TASK TO CARRY OUT – Write out the records that appear below, verbatim and complete, but without pictures.

EXTRACTED DATA –
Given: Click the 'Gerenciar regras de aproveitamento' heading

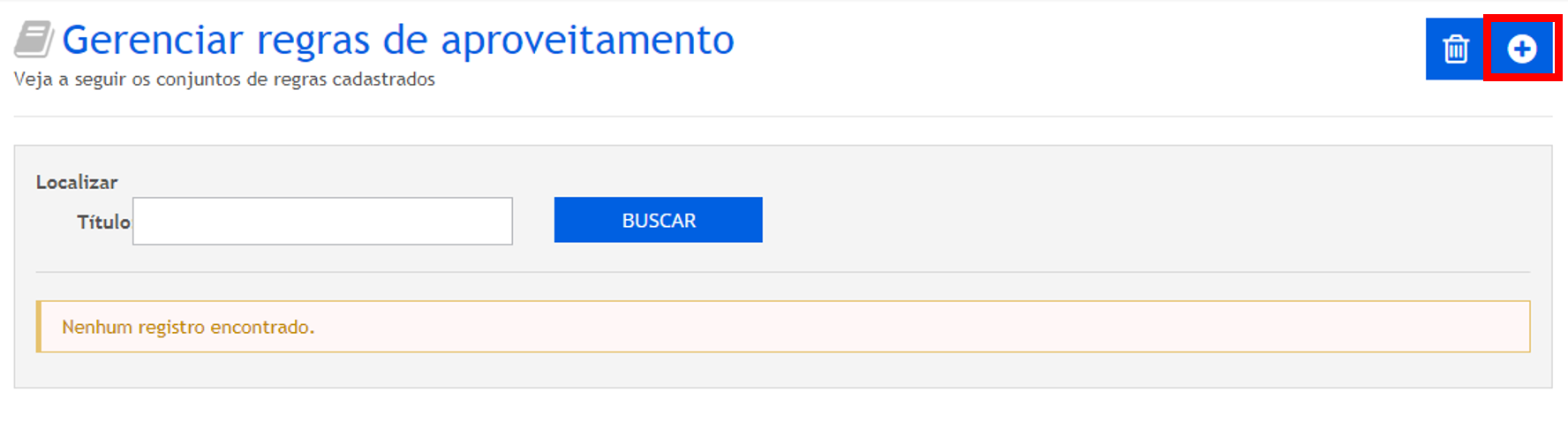Looking at the screenshot, I should 397,40.
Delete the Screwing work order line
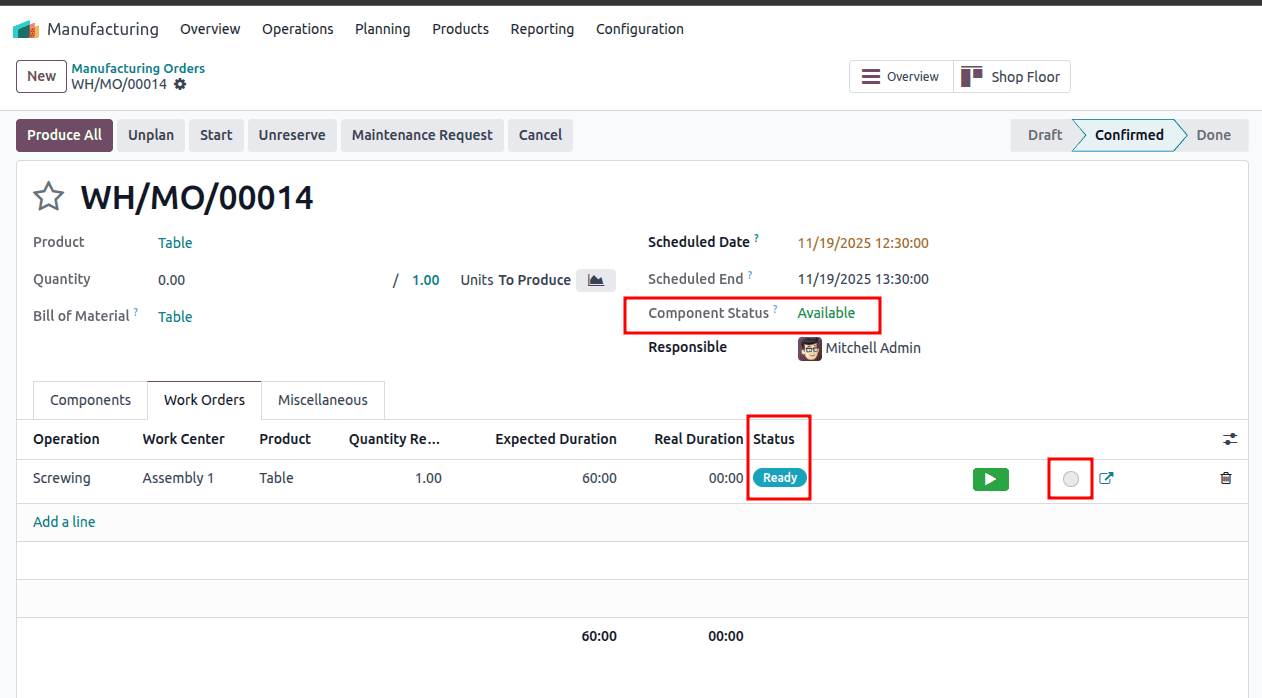The image size is (1262, 698). (1225, 478)
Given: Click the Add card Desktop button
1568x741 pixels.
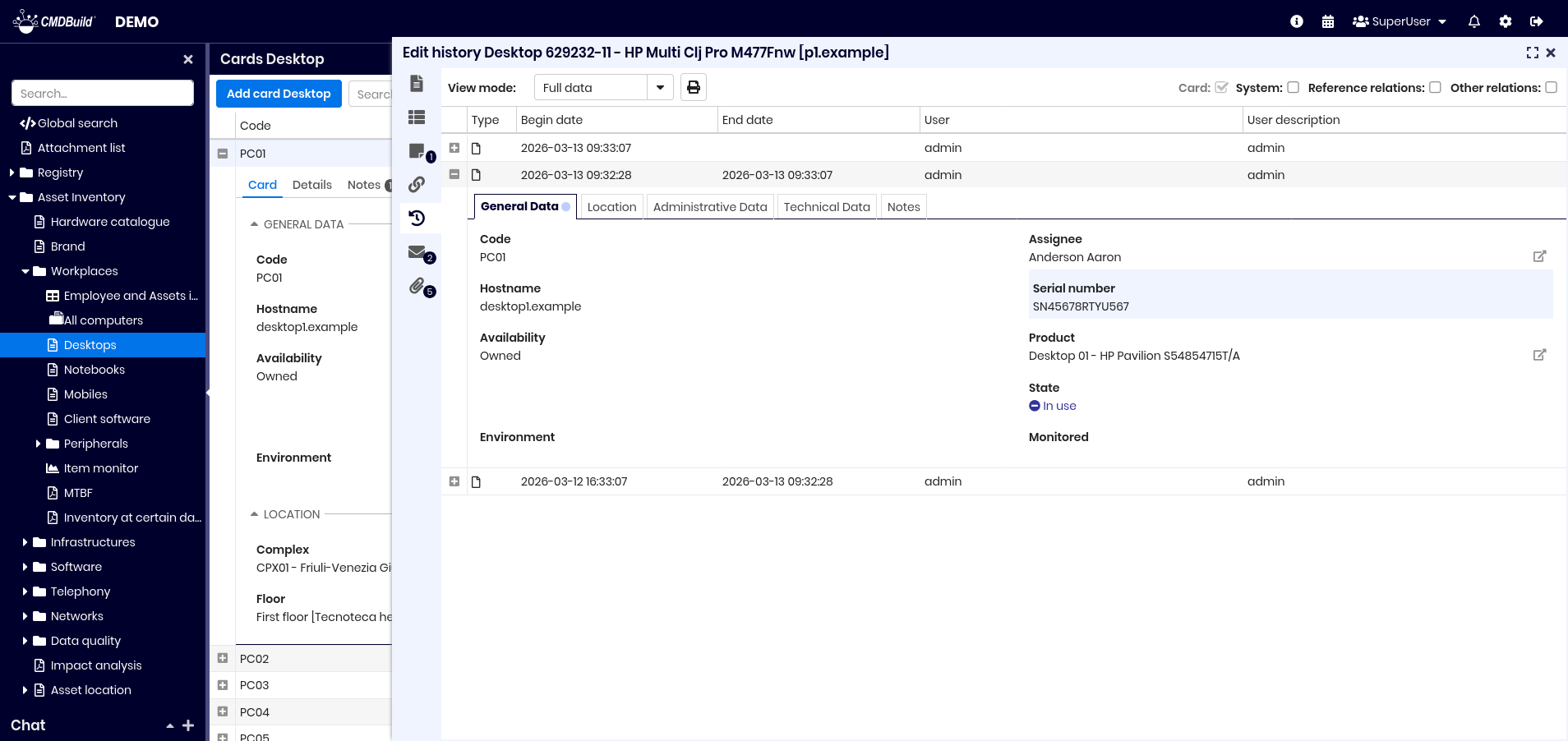Looking at the screenshot, I should (x=279, y=94).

SOLUTION BELOW –
Given: Click the 'Gerenciar regras de aproveitamento' heading

Looking at the screenshot, I should 397,40.
Delete the Screwing work order line
The image size is (1262, 698). (1225, 478)
Given: Click the Add card Desktop button
1568x741 pixels.
Looking at the screenshot, I should (x=279, y=94).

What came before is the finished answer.